EXERCISE DATA Start Marker
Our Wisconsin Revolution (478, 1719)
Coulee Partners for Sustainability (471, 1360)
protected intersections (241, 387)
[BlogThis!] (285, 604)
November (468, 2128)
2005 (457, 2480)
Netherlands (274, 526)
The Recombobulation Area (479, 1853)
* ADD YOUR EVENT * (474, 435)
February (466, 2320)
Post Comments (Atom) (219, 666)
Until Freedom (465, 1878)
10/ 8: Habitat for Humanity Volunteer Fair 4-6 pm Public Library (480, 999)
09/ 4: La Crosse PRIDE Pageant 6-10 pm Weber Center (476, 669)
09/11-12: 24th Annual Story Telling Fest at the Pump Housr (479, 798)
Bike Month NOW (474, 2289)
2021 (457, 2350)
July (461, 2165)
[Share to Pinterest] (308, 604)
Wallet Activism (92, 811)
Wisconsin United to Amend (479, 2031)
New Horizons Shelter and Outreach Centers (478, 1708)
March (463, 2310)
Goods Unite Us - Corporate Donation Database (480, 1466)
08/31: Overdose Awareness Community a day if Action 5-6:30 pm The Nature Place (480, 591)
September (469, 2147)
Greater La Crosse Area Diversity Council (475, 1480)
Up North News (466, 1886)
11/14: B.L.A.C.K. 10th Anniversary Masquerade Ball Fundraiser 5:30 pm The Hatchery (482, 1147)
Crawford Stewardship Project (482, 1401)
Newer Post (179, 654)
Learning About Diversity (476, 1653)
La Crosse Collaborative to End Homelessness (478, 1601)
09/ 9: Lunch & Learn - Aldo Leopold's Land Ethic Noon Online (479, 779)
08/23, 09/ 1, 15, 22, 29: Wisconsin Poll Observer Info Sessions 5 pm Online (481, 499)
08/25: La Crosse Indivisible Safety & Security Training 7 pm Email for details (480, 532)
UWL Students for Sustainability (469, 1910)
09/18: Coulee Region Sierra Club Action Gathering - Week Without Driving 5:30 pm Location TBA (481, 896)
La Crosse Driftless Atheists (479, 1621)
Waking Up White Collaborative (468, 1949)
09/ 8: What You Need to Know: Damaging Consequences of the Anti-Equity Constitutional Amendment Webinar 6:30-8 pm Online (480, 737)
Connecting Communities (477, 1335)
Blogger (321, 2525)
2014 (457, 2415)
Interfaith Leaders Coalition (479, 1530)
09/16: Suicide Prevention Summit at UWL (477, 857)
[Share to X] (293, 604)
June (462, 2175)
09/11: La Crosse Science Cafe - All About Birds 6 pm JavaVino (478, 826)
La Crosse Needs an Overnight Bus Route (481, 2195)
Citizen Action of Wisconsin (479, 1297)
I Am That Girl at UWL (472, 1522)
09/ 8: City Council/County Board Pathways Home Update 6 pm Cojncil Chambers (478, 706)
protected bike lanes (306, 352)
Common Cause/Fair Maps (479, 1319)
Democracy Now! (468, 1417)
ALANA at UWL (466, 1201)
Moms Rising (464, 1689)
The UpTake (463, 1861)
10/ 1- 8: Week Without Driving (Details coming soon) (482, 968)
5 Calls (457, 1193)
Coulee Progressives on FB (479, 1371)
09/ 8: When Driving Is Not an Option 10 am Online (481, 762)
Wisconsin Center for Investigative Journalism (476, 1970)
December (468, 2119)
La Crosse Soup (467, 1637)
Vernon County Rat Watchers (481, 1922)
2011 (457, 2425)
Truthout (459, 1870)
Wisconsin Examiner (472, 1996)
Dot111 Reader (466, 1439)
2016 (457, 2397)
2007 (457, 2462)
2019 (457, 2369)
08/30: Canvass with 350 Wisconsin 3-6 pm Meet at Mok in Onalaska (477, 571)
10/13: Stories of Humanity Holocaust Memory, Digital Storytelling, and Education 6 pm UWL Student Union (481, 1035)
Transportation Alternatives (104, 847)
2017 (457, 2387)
EXERCISE DATA End Marker
## BRIEF
Out of the entries above, write out only the lines between the line holding "Greater La Crosse" and the line holding "La Crosse Collaborative", inclusive, each exactly as given.

## OUTPUT FOR THIS EXERCISE
Greater La Crosse Area Diversity Council (475, 1480)
Up North News (466, 1886)
11/14: B.L.A.C.K. 10th Anniversary Masquerade Ball Fundraiser 5:30 pm The Hatchery (482, 1147)
Crawford Stewardship Project (482, 1401)
Newer Post (179, 654)
Learning About Diversity (476, 1653)
La Crosse Collaborative to End Homelessness (478, 1601)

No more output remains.